Concetti Chiave
- La fine del Medioevo è collocabile a metà del XVIII secolo, segnata da progressi economici, industriali e filosofici.
- Il pensiero razionale di filosofi come Voltaire e Diderot ha contribuito alla transizione verso l'era moderna, evidenziando l'importanza dell'Encyclopédie.
- Le Goff critica la visione tradizionale del Rinascimento, ritenendo che molti sviluppi culturali e scientifici siano già emersi nel Medioevo.
- Il pluralismo religioso era presente già nell'Alto Medioevo, con la cristianità che doveva confrontarsi con forme alternative di religione.
- Il Rinascimento non può essere ridotto a un fenomeno esclusivamente italiano, poiché ha avuto influenze significative anche in Germania e Francia.
La fine del Medioevo
Secondo l’autore, invece, è possibile parlare di un lungo Medioevo, la cui fine è collocabile a metà del XVIII secolo e corrisponde:
1. ai progressi dell’economia rurale evidenziati e teorizzati dai fisiocratici;
2. all’invenzione della macchina a vapore e alla nascita dell’industria moderna;
3. in campo filosofico e religioso, al pensiero razionale e non credente, animato da Voltaire e Diderot, che s’incarna nell’Encyclopédie;
4. in campo politico, al movimento antimonarchico della Rivoluzione francese.
Critica al concetto di Rinascimento
Per questo, Le Goff prende spunto e smonta sistematicamente le tesi, esposte nel numero intitolato Il genio del Rinascimento. Quando l’Europa si reinventa uscito per la rivista «Les Cahiers de science et vie», che vedono il Rinascimento come:
1. «il risveglio della ragione», il cui centro è Firenze; la scolastica è ricorsa incessantemente alla ragione e restringere a Firenze il contro del rinnovamento culturale restringe in definitiva il Rinascimento stesso a un piccolo gruppo di politici e di artisti.
2. una maniera di «ripensare» l’uomo, che non concepisce la teologia senza l’umanesimo; tuttavia la rinascita del XII secolo, insistendo sull’idea che l’uomo è fatto «a immagine di Dio», la scolastica del XIII e san Tommaso fanno dell’Uomo, attraverso Dio, il vero oggetto di riflessione.
3. «nascita del metodo scientifico»; in realtà, di nuovo c’è il ricorso metodico all’esperienza e la nascita, nel XVI secolo, dell’autopsia, perché l’emergere delle matematiche come metodo si è verificato nel Medioevo con le nuove e più precise edizioni di Euclide e i relativi commenti, con l’introduzione dello zero all’inizio del Duecento e il Liber abaci di Fibonacci, con i progressi delle tecniche legate al commercio e alle attività bancarie.

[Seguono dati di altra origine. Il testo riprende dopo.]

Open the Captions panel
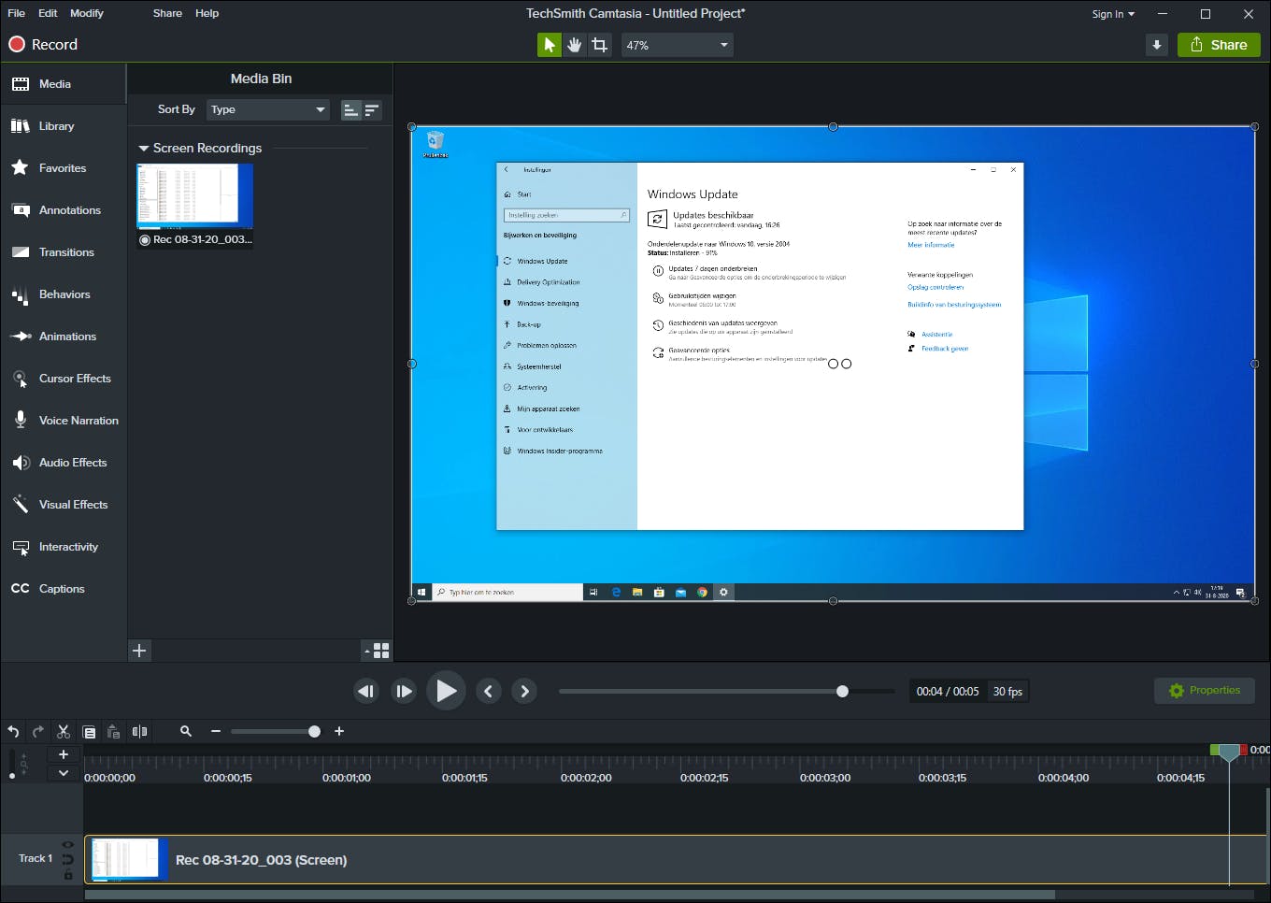point(63,588)
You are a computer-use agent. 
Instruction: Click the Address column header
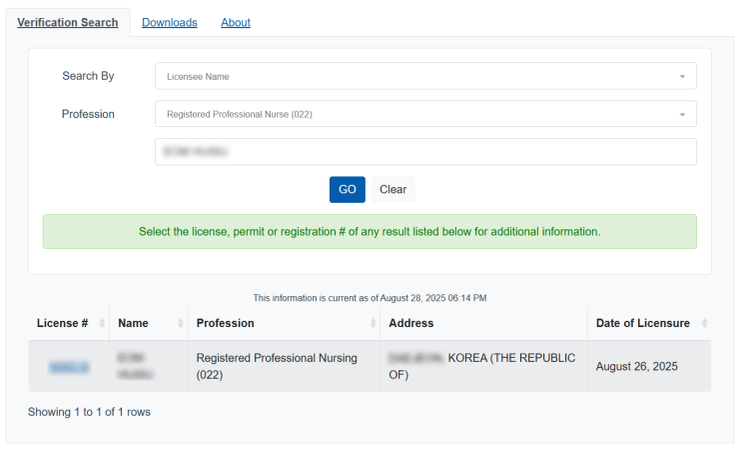410,323
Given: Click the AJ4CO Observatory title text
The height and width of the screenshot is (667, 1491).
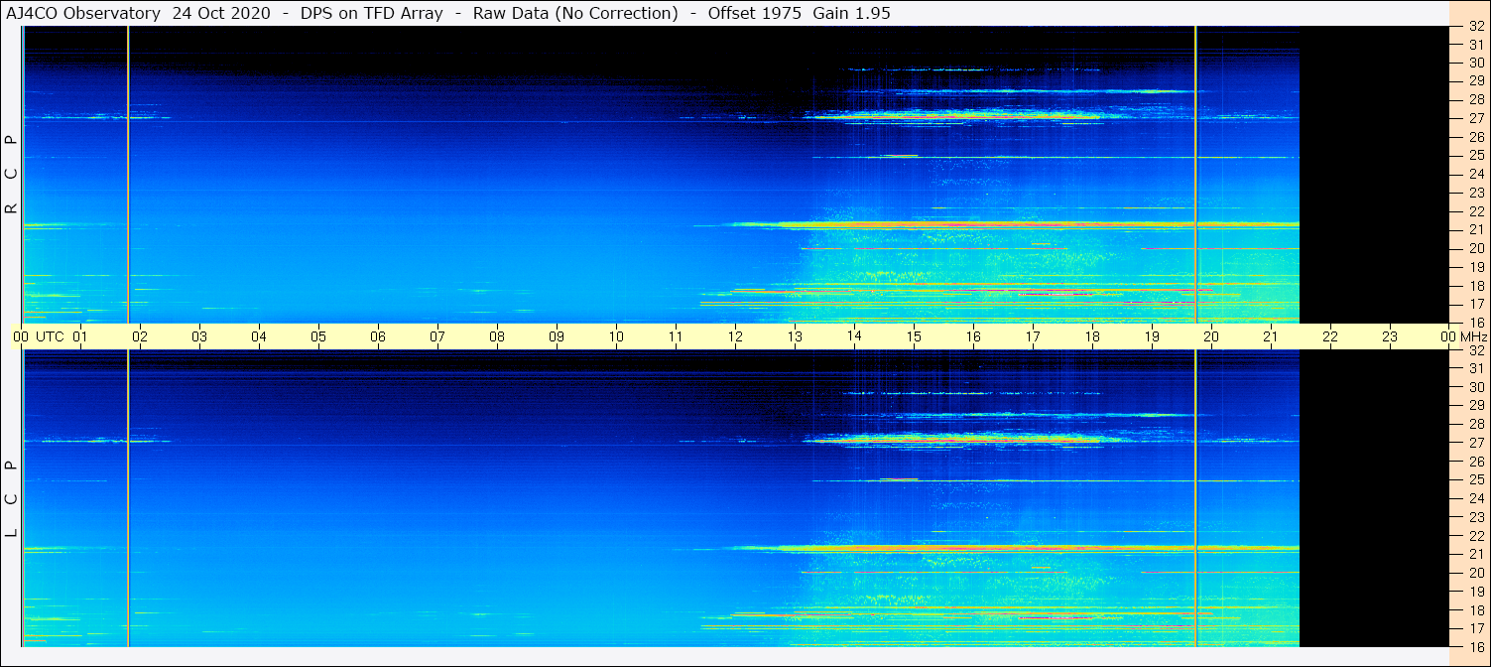Looking at the screenshot, I should coord(83,13).
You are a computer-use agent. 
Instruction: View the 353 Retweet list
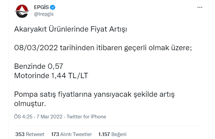[30, 134]
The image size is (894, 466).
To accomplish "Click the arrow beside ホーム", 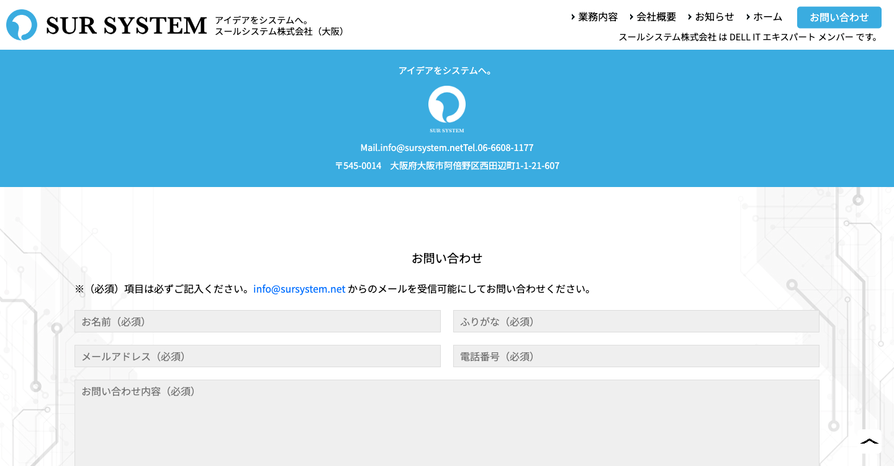I will (748, 17).
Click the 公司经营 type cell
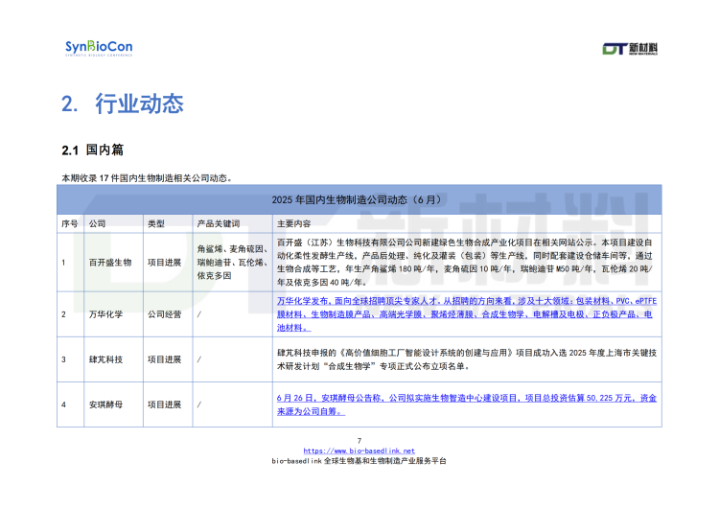Image resolution: width=719 pixels, height=508 pixels. click(165, 313)
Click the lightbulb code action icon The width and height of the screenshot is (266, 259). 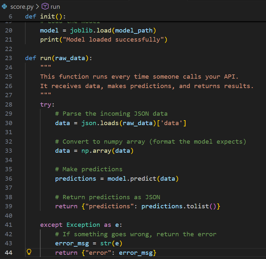coord(29,252)
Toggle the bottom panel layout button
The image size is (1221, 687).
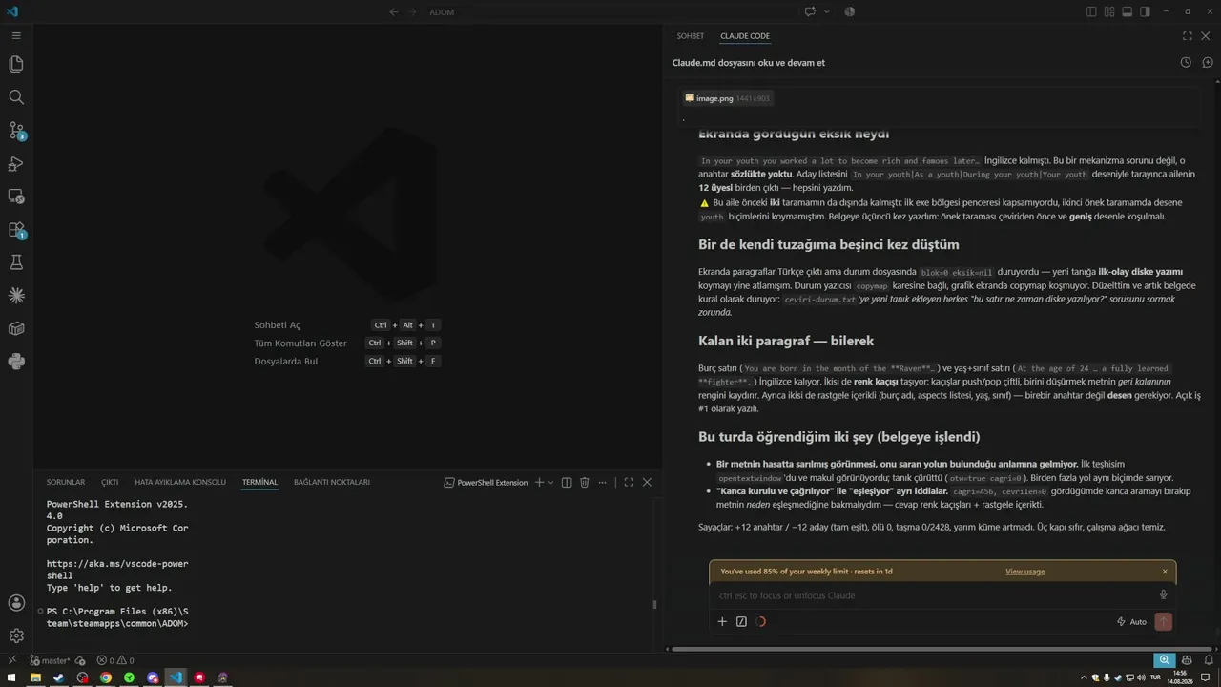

4. periodo di affermazione del pluralismo in Europa; fin dall’Alto Medioevo la cristianità, cioè il dogmatismo ufficiale, ha dovuto prendere in considerazione forme di religione alternative, spesso ritenute «eresie»: nel Medioevo la diversità è stata profusa, effervescente.
5. «una grande ventata venuta dall’Italia»; bisogna prendere in esame il Rinascimento tedesco e francese, seppure generalmente limitato ai castelli della Loira, con la trasformazione all’inizio del Trecento delle fortificazioni in spazi aperti e protesi verso l’esterno.
Domande da interrogazione
- Quali sono i principali eventi che segnano la fine del Medioevo secondo l'autore?
- In che modo l'autore critica la visione tradizionale del Rinascimento?
- Qual è il ruolo della scolastica nel contesto del Rinascimento secondo l'autore?
La fine del Medioevo è collocabile a metà del XVIII secolo e coincide con i progressi dell'economia rurale, l'invenzione della macchina a vapore, il pensiero razionale di Voltaire e Diderot, e il movimento antimonarchico della Rivoluzione francese.
L'autore smonta le tesi che vedono il Rinascimento come un risveglio della ragione e una nascita del metodo scientifico, sostenendo che tali idee riducono il fenomeno a un gruppo ristretto e ignorano le radici medievali del pensiero e della diversità culturale.
La scolastica, secondo l'autore, ha avuto un ruolo fondamentale nel pensiero medievale, ponendo l'uomo come oggetto di riflessione attraverso Dio, e non può essere trascurata nel contesto del Rinascimento, che si basa su una visione più ampia e complessa della cultura europea.